Data supplied section start

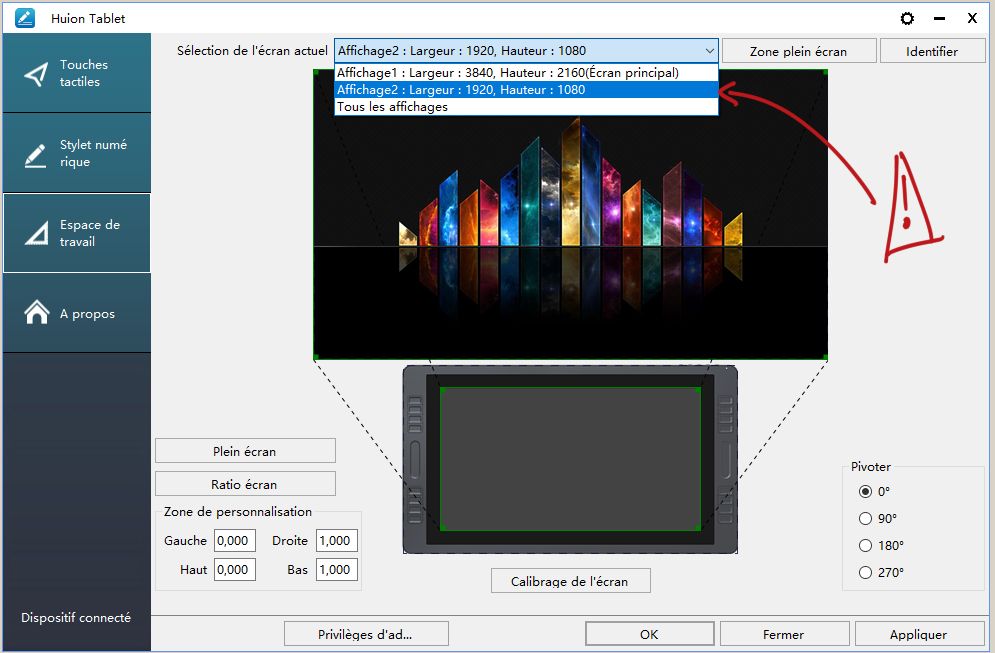Click the Identifier button
The image size is (995, 653).
point(931,51)
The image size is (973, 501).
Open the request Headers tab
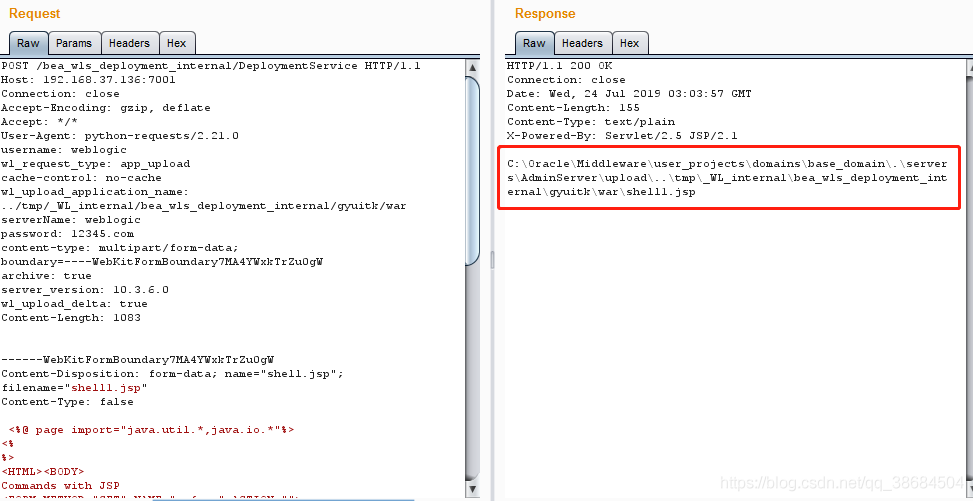129,43
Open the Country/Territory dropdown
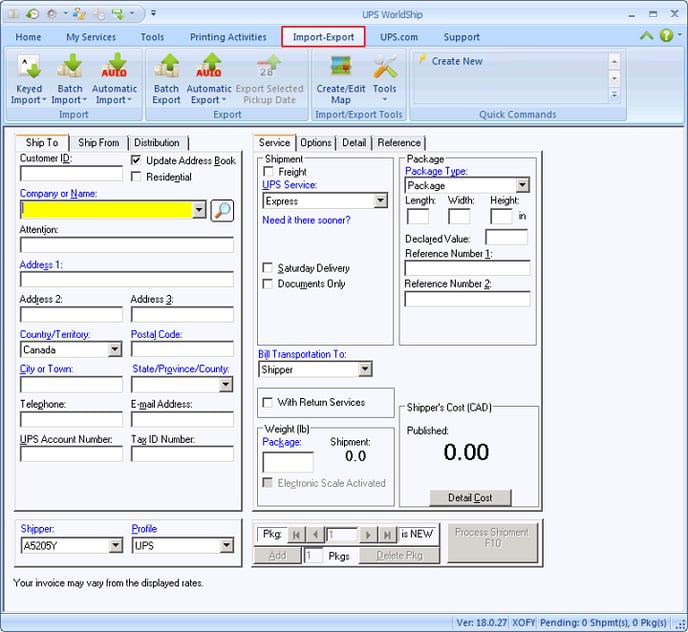Image resolution: width=688 pixels, height=632 pixels. [x=115, y=350]
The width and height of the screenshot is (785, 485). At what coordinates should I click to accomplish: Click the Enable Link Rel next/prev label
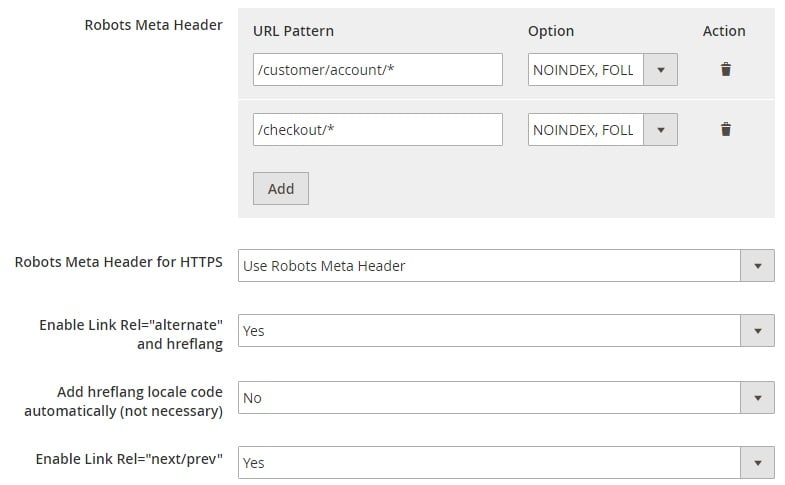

Data supplied section end

**Work task:**
With the pictures excluded, retype exactly the lines from the one containing "Open the request Headers tab" through the last line of the listing, both ends included.

**Written solution:**
Open the request Headers tab
129,43
Open the Country/Territory dropdown
Image resolution: width=688 pixels, height=632 pixels. [x=115, y=350]
The width and height of the screenshot is (785, 485). At what coordinates should I click to accomplish: Click the Enable Link Rel next/prev label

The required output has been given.